Day two of World Cup celebrations drama-free

By Hana Garrett-Walker

Auckland's CBD enjoyed its second night of World Cup celebrations without any of the traffic woes of Opening Night.
Photo / Janna Dixon
Auckland's CBD enjoyed its second night of World Cup celebrations without any of the traffic woes of Opening Night. Photo / Janna Dixon

The second night of Rugby World Cup celebrations in Auckland was relatively quiet and drama-free, following Friday's opening night which was marred by transport woes.

On Friday, the public transport system was gridlocked from about midday in the CBD as 200,000 people converged on Rugby World Cup opening celebrations.

Delays of up to two hours at Britomart caused hundreds of people to miss the opening ceremony.

However, last night's Auckland-based game between France and Japan at the North Harbour stadium was much more subdued.

About 7000 fans travelled by bus to the game, and just under 11,000 travelled home by bus without problems, an Auckland Council spokesman said.

Seven people were evicted from the game, but police made no arrests.

Auckland train operator Veolia Transport said all delays on Auckland's transport system on Friday night was the result of over crowding.

"We had planned for twice the number of customers travelling on a normal day and designed timetables based on the maximum capacity of our train fleet, however four times the usual number of customers travelled,'' Veolia spokeswoman Michelle Roach said.

There was no major mechanical, infrastructure or staffing issues - all delays were caused by capacity issues, she said.

The problem which caused the greatest delay on the trains was people pushing the emergency stop button.

"There were five customers that required emergency medical assistance, some of them serious.
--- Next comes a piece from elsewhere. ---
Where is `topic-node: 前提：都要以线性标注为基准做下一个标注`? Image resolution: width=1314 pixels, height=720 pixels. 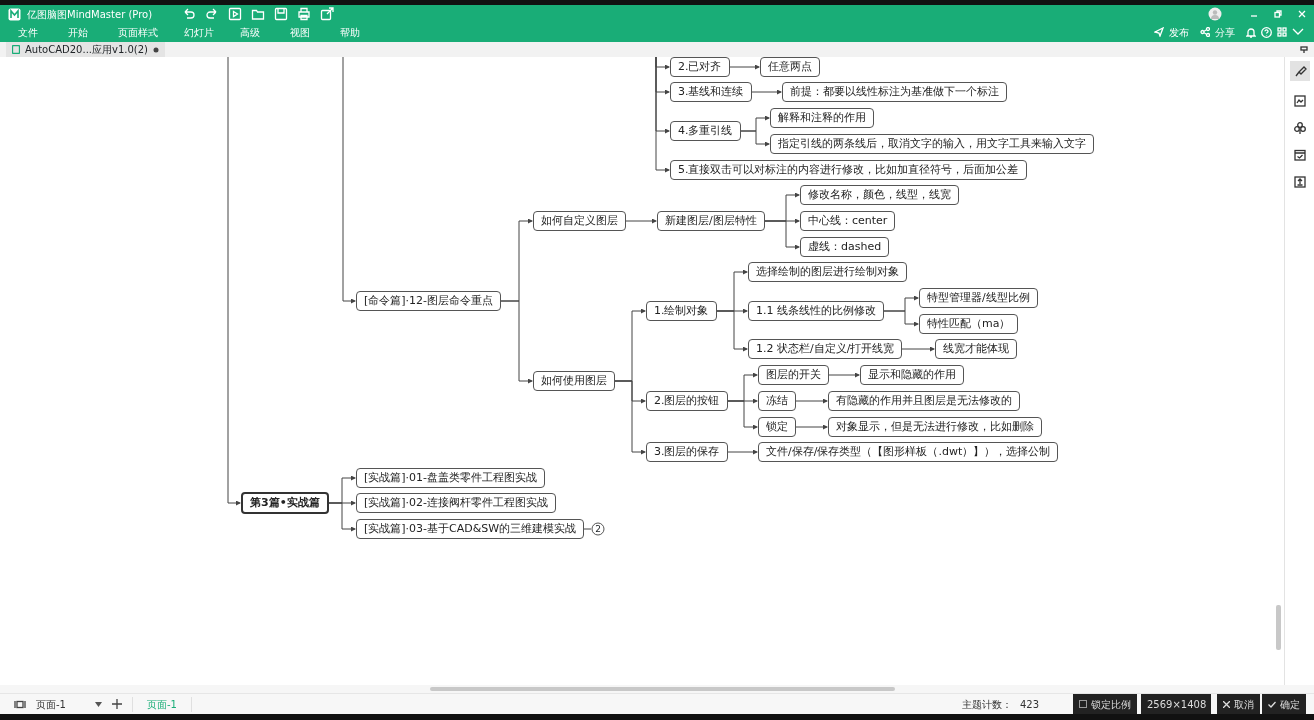
topic-node: 前提：都要以线性标注为基准做下一个标注 is located at coordinates (894, 92).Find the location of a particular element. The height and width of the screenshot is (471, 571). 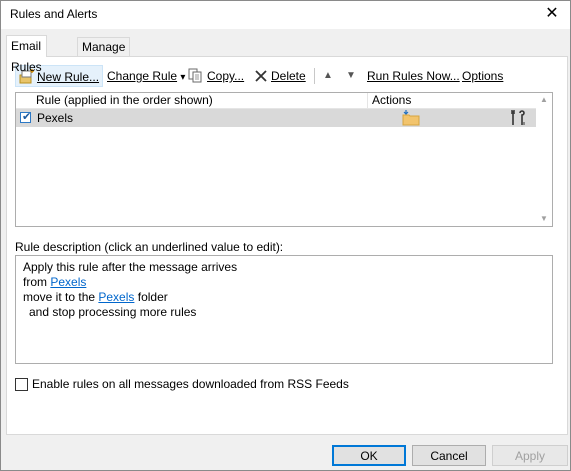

Services were delayed while medical treatment was sought for customers, trains made safe and emergency brake systems reset.''

A series of safety incidents also occurred, including people riding on the outside of a train, people on the track, customers trying to board moving trains, and fights.

Veolia would conduct a full review of its operations to improve its services for the rest of the tournament.

However, it did not anticipate the same amount of people travelling to the city and stadium for other Rugby World Cup games as was seen on Friday.

Auckland Mayor Len Brown has said he would consider compensation to ticket holders left out of pocket.

He said Friday night was not satisfactory and was seeking assurances Auckland will have a reliable service for the rest of the Rugby World Cup.